In this article, Chuck fit a logistic regression model for high blood pressure, highbp, with continuous covariates age and weight and their interaction. Then he used margins to estimate the predicted probability of hypertension for combinations of age and weight, with values of age ranging from 20 to 80 years in increments of 5 and values of weight ranging from 40 to 180 kilograms in increments of 5. Then he used twoway contour to plot the resulting predictions:
%%stata -qui
use ./data/nhanes2, clear
svy: logistic highbp age weight c.age#c.weight
quietly margins, at(age=(20(5)80) weight=(40(5)180)) ///
vce(unconditional) saving(predictions, replace)
use predictions, clear
twoway contour _margin _at2 _at1, xtitle("age") ytitle("weight") ztitle("Prob.")
Now with the colorvar() option, we have another way to visualize these predictions. Below, we plot the predicted probabilities for each value of weight, using different colors to represent the values of age.
%%stata -qui
scatter _margin _at2, colorvar(_at1) ///
colorlist(blue*0.5 blue orange red) ///
title("Probability of hypertension by weight and age")
%%stata -qui
// ages contain 13 different values, why not plot all of them
scatter _margin _at2, colorvar(_at1) ///
colordiscrete zlabel(#13) ///
title("Probability of hypertension by weight and age")
%%stata -qui
// connected
twoway connected _margin _at2, colorvar(_at1) ///
colordiscrete zlabel(#13) ///
title("Probability of hypertension by weight and age")
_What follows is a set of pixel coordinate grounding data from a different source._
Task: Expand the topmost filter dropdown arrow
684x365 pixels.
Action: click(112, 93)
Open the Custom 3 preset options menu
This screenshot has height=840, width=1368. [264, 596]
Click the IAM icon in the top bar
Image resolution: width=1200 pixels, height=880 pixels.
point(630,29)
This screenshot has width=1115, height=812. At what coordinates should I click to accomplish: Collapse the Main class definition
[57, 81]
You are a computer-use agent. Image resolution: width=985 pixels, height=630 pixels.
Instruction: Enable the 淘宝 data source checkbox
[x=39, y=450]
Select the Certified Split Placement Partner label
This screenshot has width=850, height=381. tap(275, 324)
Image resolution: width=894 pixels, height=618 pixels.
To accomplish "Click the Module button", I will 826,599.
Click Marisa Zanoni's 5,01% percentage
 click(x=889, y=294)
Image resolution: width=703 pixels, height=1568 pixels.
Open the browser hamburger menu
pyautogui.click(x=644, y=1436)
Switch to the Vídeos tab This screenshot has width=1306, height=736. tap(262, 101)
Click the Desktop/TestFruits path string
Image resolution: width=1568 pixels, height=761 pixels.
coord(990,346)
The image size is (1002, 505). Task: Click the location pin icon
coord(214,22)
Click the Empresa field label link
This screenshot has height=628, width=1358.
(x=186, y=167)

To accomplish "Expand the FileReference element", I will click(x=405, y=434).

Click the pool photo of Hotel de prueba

Community-contributed commands¶
catplot¶
%%stata -qui
** ssc install catplot
sysuse auto, clear
catplot rep78 foreign, percent(foreign) bar(1, bcolor(%40)) ///
blabel(bar, position(outside) format(%3.1f)) ylabel(none) yscale(r(0,60))
coefplot¶
%%stata -qui
** https://repec.sowi.unibe.ch/stata/coefplot ssc install coefplot
sysuse auto, clear
regress price mpg trunk if !foreign
estimates store domestic
regress price mpg trunk if foreign
estimates store foreign
%%stata -qui
coefplot domestic foreign, drop(_cons) xline(0)
grmap¶
%%stata -qui
// copy grmap sample data
capture grmap_copy
use italy-outlinedata.dta, clear
grmap, title("Provincial capitals" " ", size(*0.9)) ///
point(data("italy-capitals.dta") xcoord(xcoord) ycoord(ycoord))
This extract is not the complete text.